## BEGIN Data excerpts

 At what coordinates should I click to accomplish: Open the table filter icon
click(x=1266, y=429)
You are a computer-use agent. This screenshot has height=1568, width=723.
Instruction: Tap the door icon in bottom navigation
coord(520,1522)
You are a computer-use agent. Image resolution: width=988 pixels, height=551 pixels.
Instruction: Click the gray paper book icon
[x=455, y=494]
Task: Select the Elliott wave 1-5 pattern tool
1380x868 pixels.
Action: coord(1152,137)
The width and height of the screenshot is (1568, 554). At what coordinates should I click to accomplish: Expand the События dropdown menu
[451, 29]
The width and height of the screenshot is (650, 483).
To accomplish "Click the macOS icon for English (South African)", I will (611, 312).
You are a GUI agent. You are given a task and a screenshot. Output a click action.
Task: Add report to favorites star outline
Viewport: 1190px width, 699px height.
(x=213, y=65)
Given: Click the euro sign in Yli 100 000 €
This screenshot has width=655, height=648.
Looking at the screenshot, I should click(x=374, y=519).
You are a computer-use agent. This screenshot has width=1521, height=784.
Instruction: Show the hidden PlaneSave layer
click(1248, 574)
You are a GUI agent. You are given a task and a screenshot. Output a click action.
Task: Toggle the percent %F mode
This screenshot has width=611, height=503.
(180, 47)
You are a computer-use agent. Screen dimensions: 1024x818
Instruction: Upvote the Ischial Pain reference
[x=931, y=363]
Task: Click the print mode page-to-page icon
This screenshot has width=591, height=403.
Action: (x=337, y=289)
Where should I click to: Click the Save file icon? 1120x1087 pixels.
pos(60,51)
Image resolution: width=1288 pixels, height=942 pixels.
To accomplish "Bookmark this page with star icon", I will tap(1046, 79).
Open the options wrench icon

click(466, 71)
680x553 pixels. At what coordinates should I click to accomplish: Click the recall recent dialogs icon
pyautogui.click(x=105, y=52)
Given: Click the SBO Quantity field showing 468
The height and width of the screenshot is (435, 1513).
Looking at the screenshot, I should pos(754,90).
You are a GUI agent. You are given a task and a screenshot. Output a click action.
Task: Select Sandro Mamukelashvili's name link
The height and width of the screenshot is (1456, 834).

## END Data excerpts

Exercise details: Rewrite all of the material above, putting "screen assistant" in place of "computer-use agent" and leaving everything else unchanged.

Response to the exercise:
 At what coordinates should I click to accomplish: Open the table filter icon
click(x=1266, y=429)
You are a screen assistant. This screenshot has height=1568, width=723.
Instruction: Tap the door icon in bottom navigation
coord(520,1522)
You are a screen assistant. Image resolution: width=988 pixels, height=551 pixels.
Instruction: Click the gray paper book icon
[x=455, y=494]
Task: Select the Elliott wave 1-5 pattern tool
1380x868 pixels.
Action: coord(1152,137)
The width and height of the screenshot is (1568, 554). At what coordinates should I click to accomplish: Expand the События dropdown menu
[451, 29]
The width and height of the screenshot is (650, 483).
To accomplish "Click the macOS icon for English (South African)", I will (611, 312).
You are a GUI agent. You are given a task and a screenshot. Output a click action.
Task: Add report to favorites star outline
Viewport: 1190px width, 699px height.
(x=213, y=65)
Given: Click the euro sign in Yli 100 000 €
This screenshot has width=655, height=648.
Looking at the screenshot, I should click(x=374, y=519).
You are a screen assistant. This screenshot has width=1521, height=784.
Instruction: Show the hidden PlaneSave layer
click(1248, 574)
You are a GUI agent. You are given a task and a screenshot. Output a click action.
Task: Toggle the percent %F mode
This screenshot has width=611, height=503.
(180, 47)
You are a screen assistant. Screen dimensions: 1024x818
Instruction: Upvote the Ischial Pain reference
[x=931, y=363]
Task: Click the print mode page-to-page icon
This screenshot has width=591, height=403.
Action: (x=337, y=289)
Where should I click to: Click the Save file icon? 1120x1087 pixels.
pos(60,51)
Image resolution: width=1288 pixels, height=942 pixels.
To accomplish "Bookmark this page with star icon", I will tap(1046, 79).
Open the options wrench icon

click(466, 71)
680x553 pixels. At what coordinates should I click to accomplish: Click the recall recent dialogs icon
pyautogui.click(x=105, y=52)
Given: Click the SBO Quantity field showing 468
The height and width of the screenshot is (435, 1513).
Looking at the screenshot, I should pos(754,90).
You are a GUI agent. You are given a task and a screenshot. Output a click action.
Task: Select Sandro Mamukelashvili's name link
The height and width of the screenshot is (1456, 834).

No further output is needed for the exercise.